(Saved entries)
..........

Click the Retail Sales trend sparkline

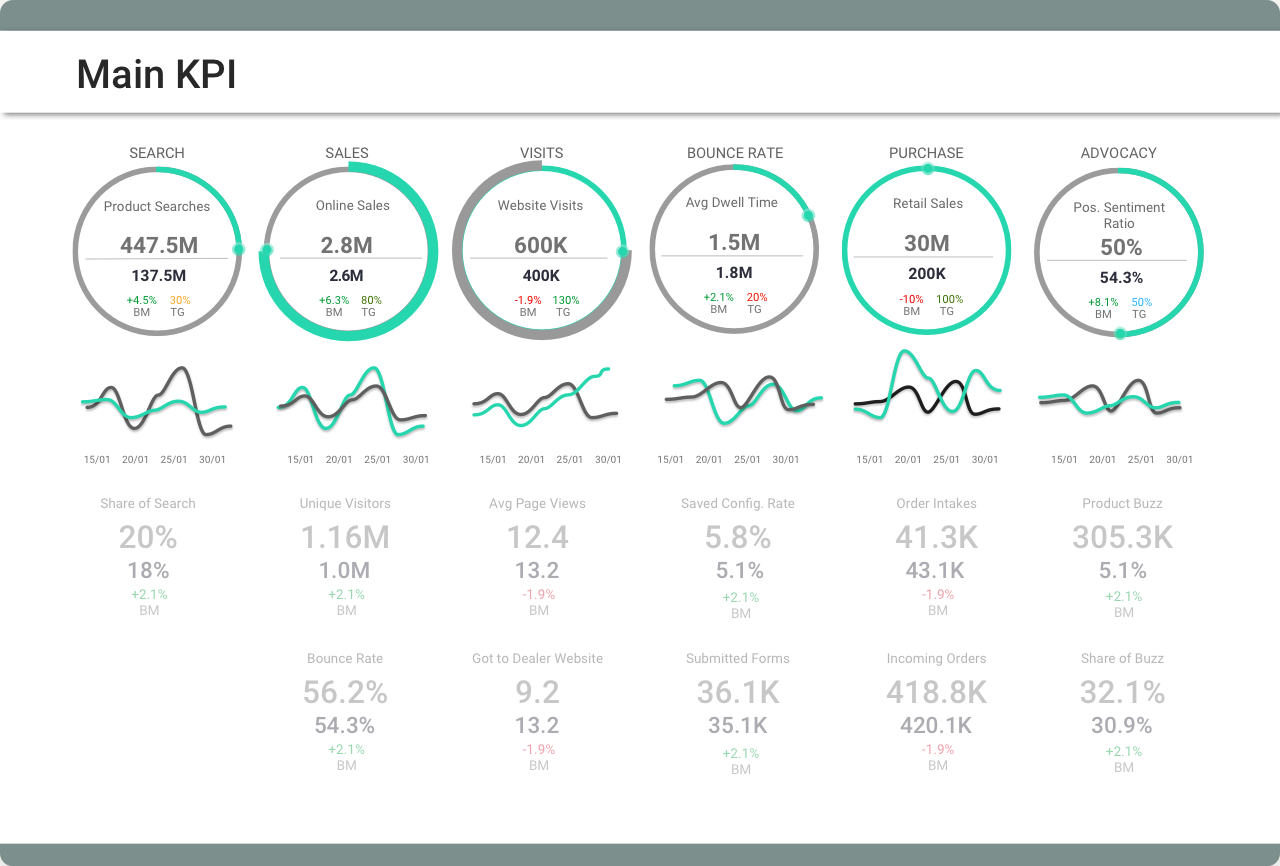pos(926,390)
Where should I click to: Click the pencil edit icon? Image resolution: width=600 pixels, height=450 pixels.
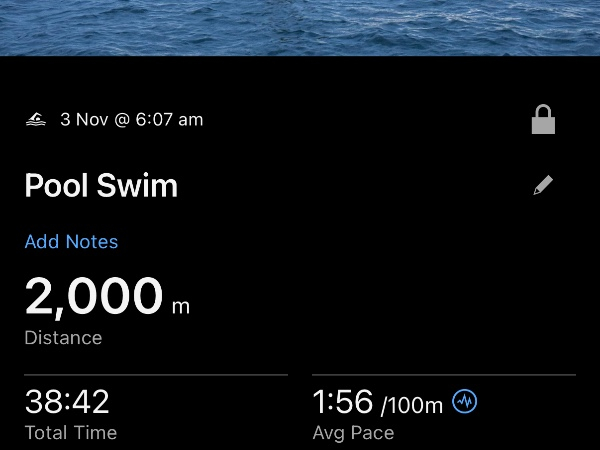[543, 185]
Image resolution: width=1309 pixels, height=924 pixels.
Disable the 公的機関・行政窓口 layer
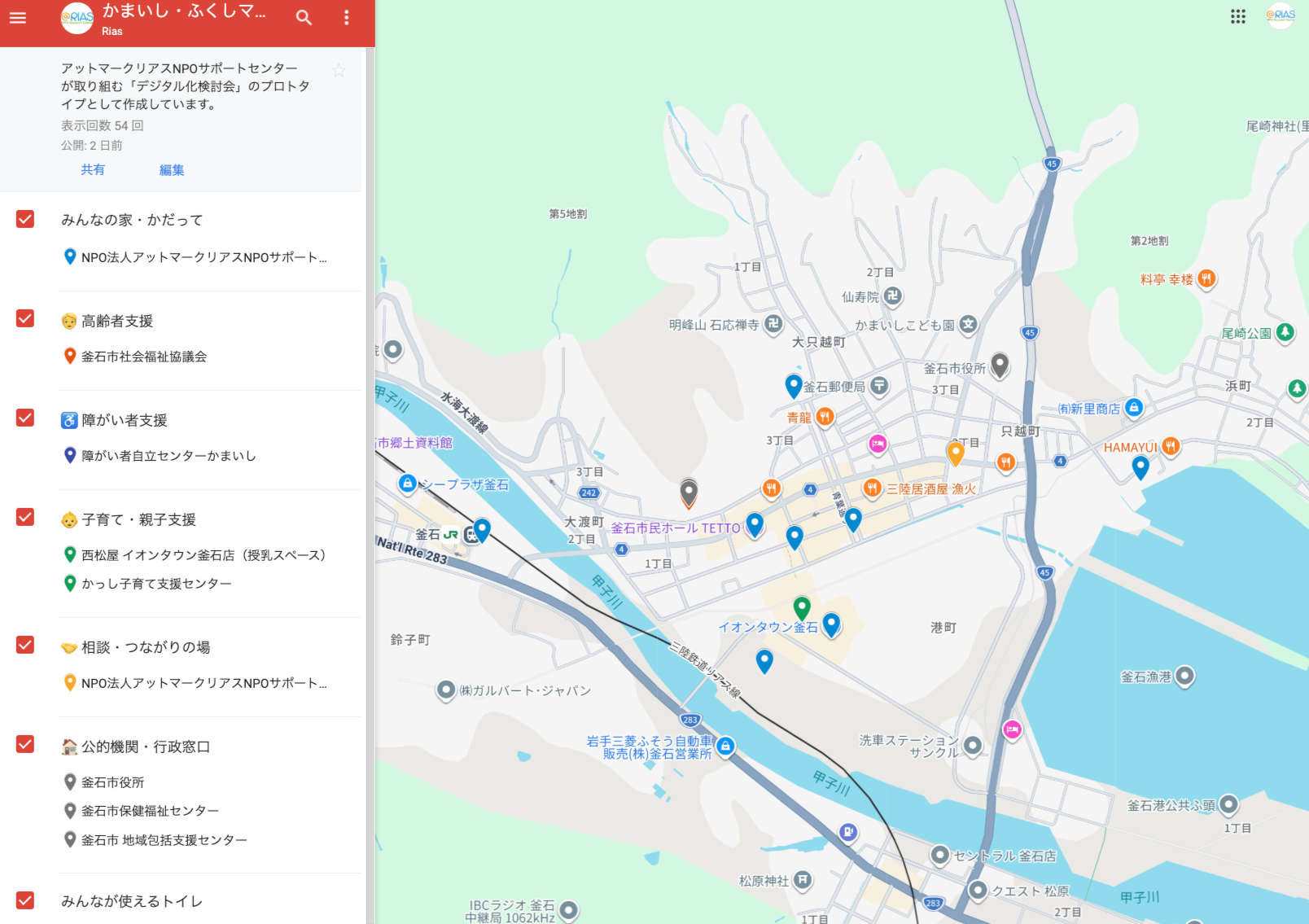coord(25,744)
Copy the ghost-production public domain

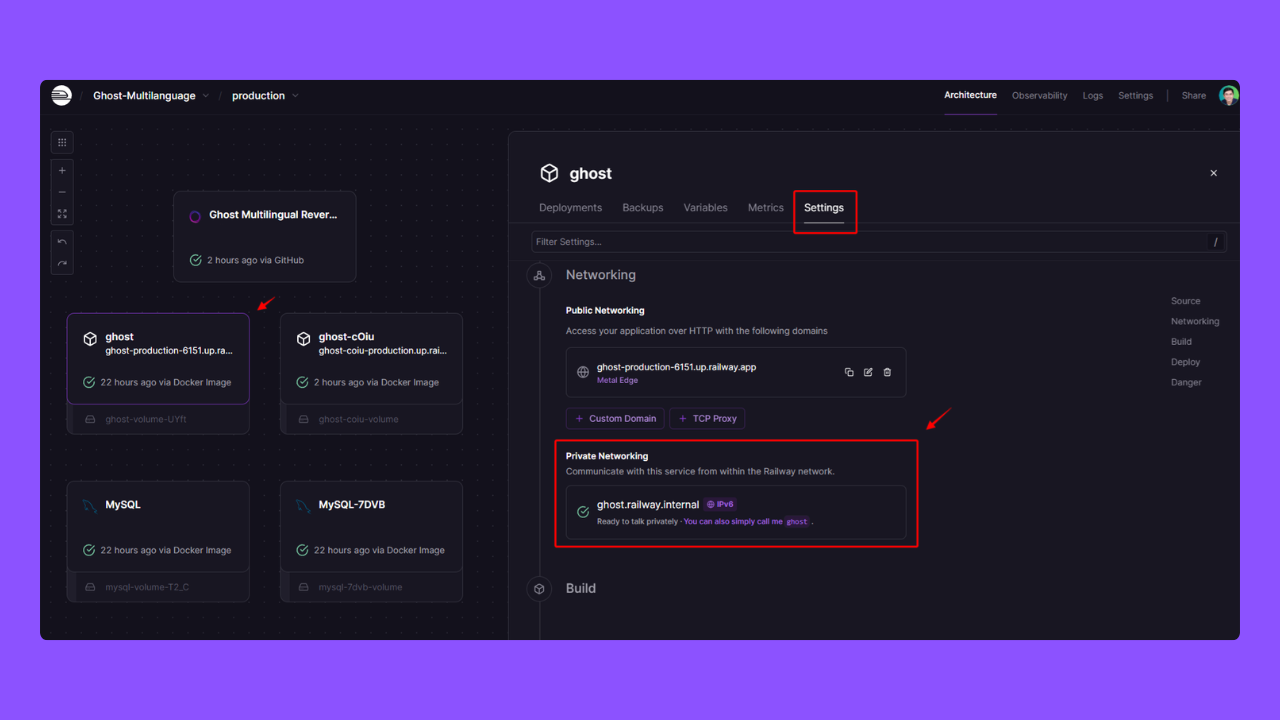click(x=849, y=372)
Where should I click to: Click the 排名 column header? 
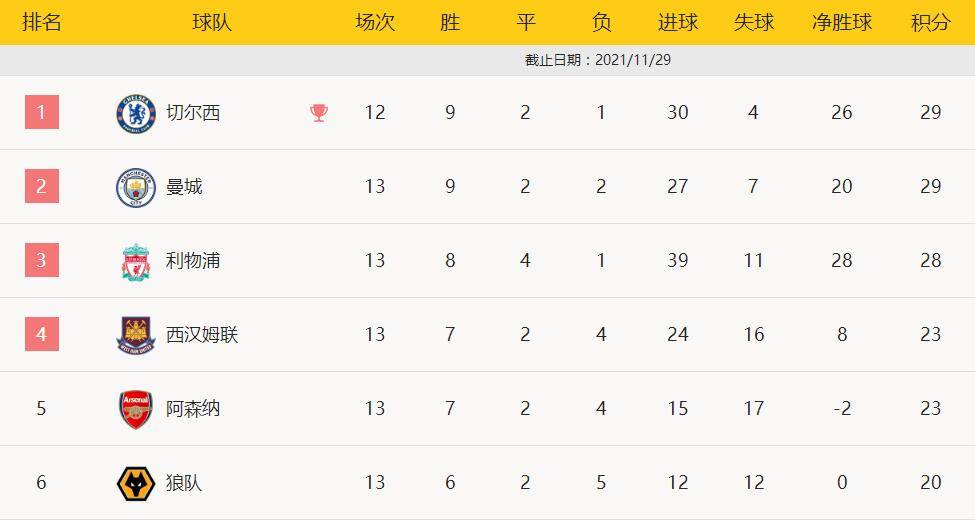click(42, 22)
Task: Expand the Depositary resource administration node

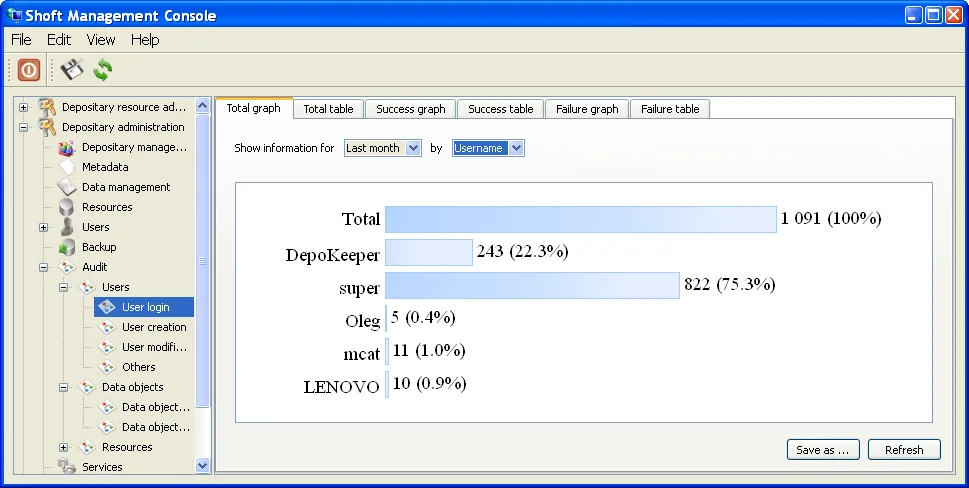Action: pos(23,107)
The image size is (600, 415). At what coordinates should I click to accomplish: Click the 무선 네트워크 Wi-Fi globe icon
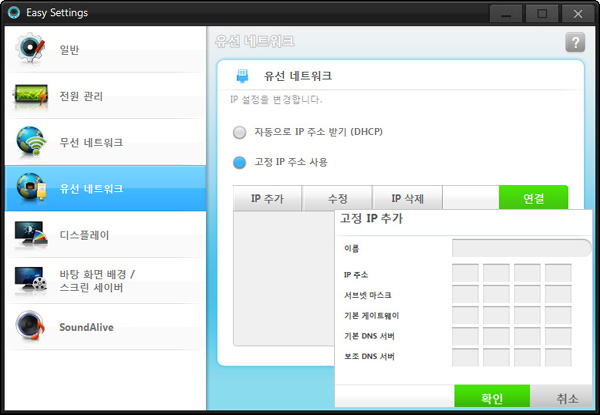31,143
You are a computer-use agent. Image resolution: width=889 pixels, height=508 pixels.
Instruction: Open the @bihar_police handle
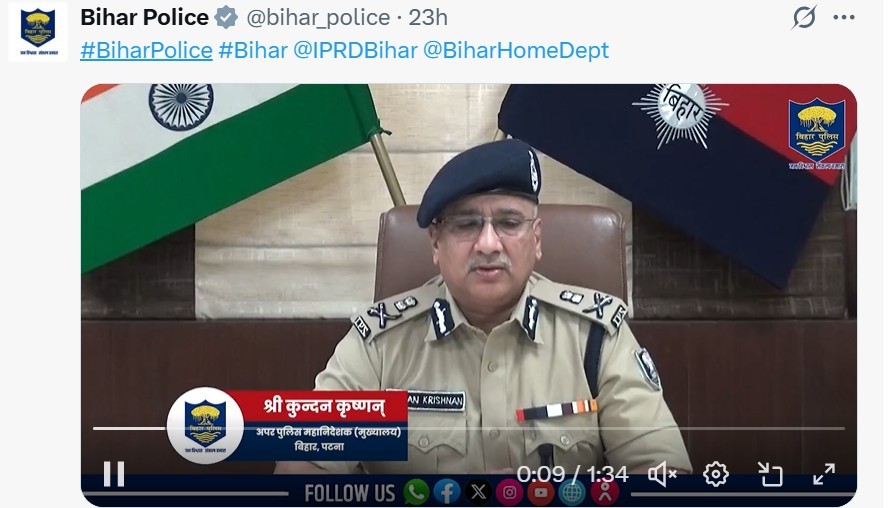[x=318, y=18]
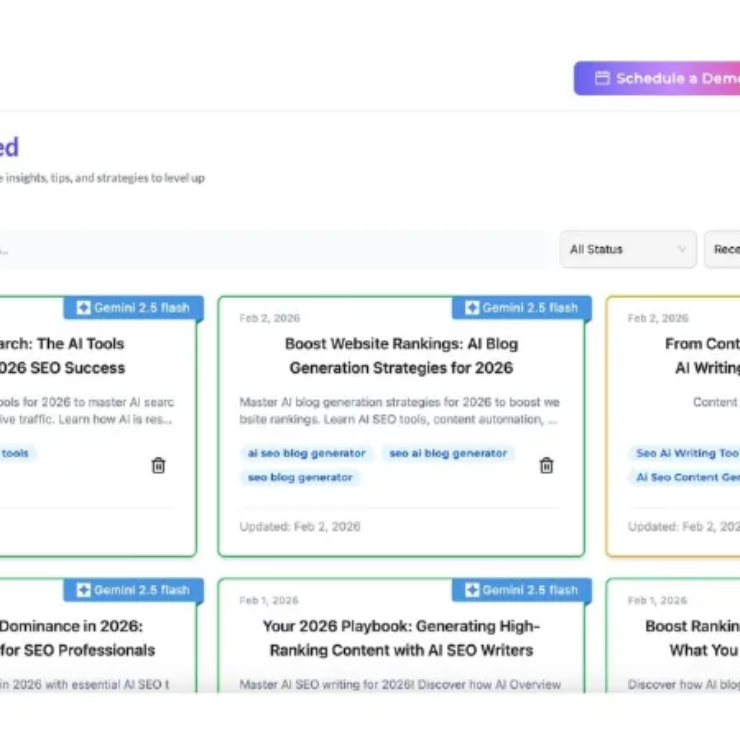This screenshot has width=740, height=740.
Task: Click the calendar icon in Schedule a Demo
Action: (x=602, y=78)
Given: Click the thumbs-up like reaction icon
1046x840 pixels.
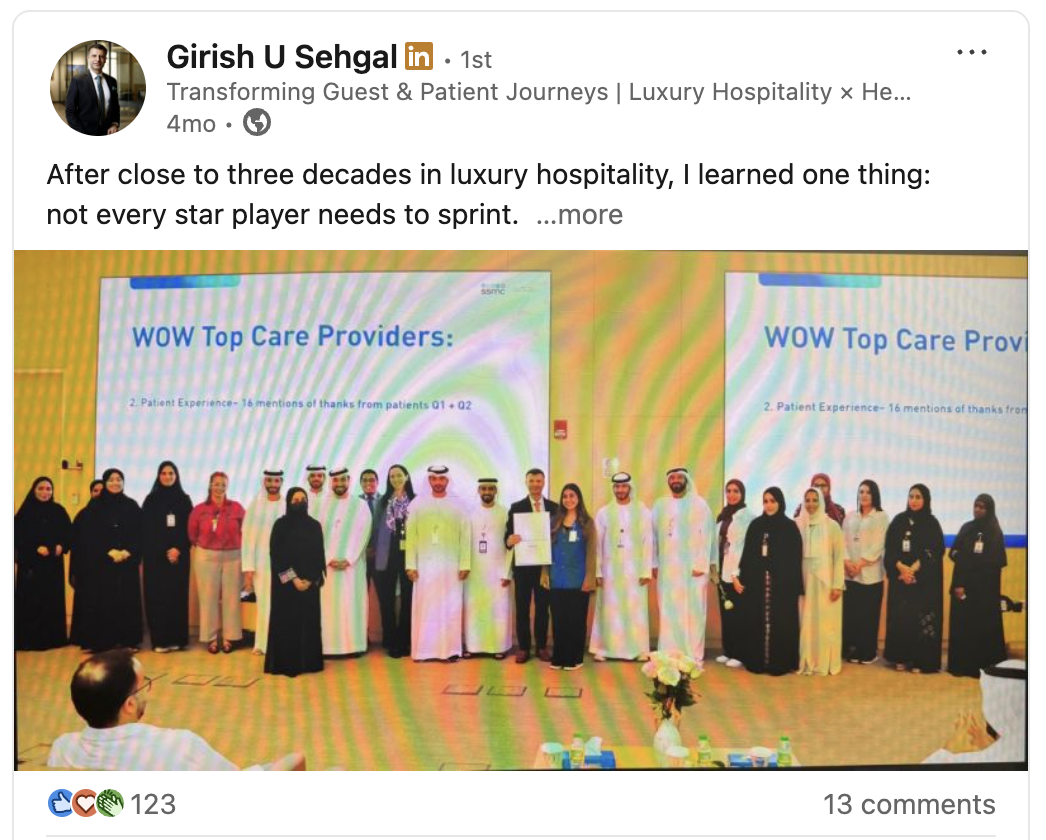Looking at the screenshot, I should 61,803.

..........

Leave the pictures out and copy the rest of the data exactly.

- **Expected answer**
Click the Retail Sales trend sparkline

pos(926,390)
Where should I click to: Click the pencil edit icon? Image resolution: width=600 pixels, height=450 pixels.
[543, 185]
Image resolution: width=1309 pixels, height=924 pixels.
Disable the 公的機関・行政窓口 layer
coord(25,744)
Copy the ghost-production public domain

click(x=849, y=372)
Where should I click to: Click the 排名 column header? 
click(42, 22)
Task: Expand the Depositary resource administration node

Action: pos(23,107)
The image size is (600, 415). At what coordinates should I click to accomplish: Click the 무선 네트워크 Wi-Fi globe icon
31,143
You are a computer-use agent. Image resolution: width=889 pixels, height=508 pixels.
Instruction: Open the @bihar_police handle
[x=318, y=18]
This screenshot has width=740, height=740.
Task: Click the calendar icon in Schedule a Demo
Action: (x=602, y=78)
Given: Click the thumbs-up like reaction icon
1046x840 pixels.
Looking at the screenshot, I should 61,803.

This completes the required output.